_INPUT_
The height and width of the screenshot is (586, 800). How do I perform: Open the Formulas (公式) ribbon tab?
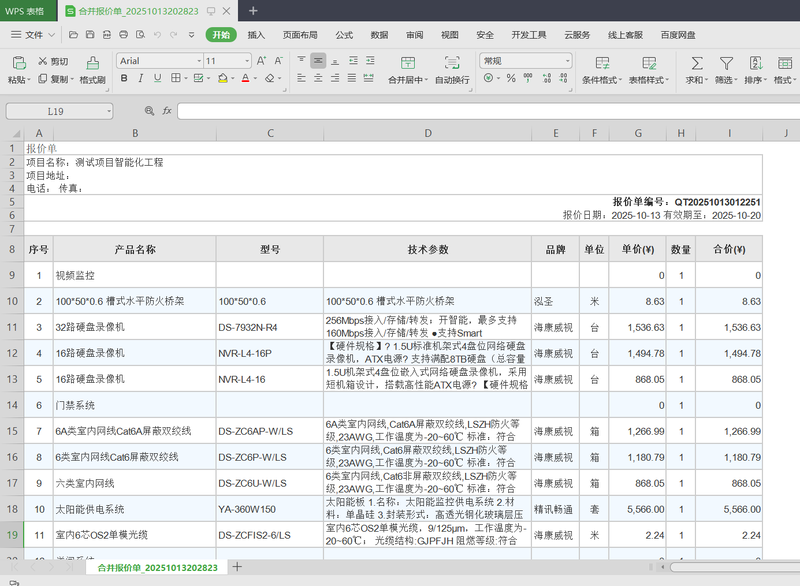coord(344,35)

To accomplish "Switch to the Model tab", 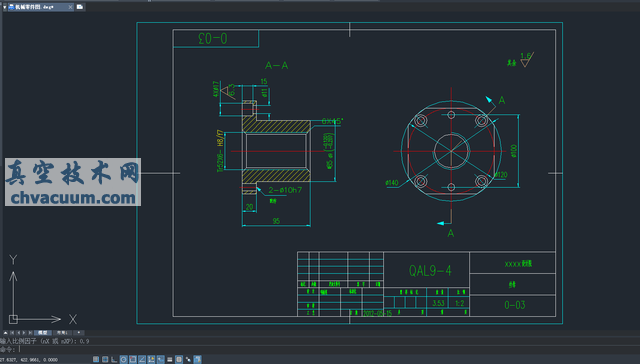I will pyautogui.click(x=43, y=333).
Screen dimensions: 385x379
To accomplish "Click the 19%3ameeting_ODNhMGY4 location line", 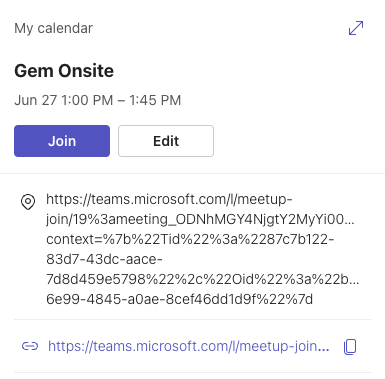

_YOUR GOAL_
Leave out the pictures, and please output only the lines from the line that contains "Screen dimensions: 385x379" through the end of the data, both ends included.

_REPLY TO THE EXERCISE_
Screen dimensions: 385x379
To accomplish "Click the 19%3ameeting_ODNhMGY4 location line", 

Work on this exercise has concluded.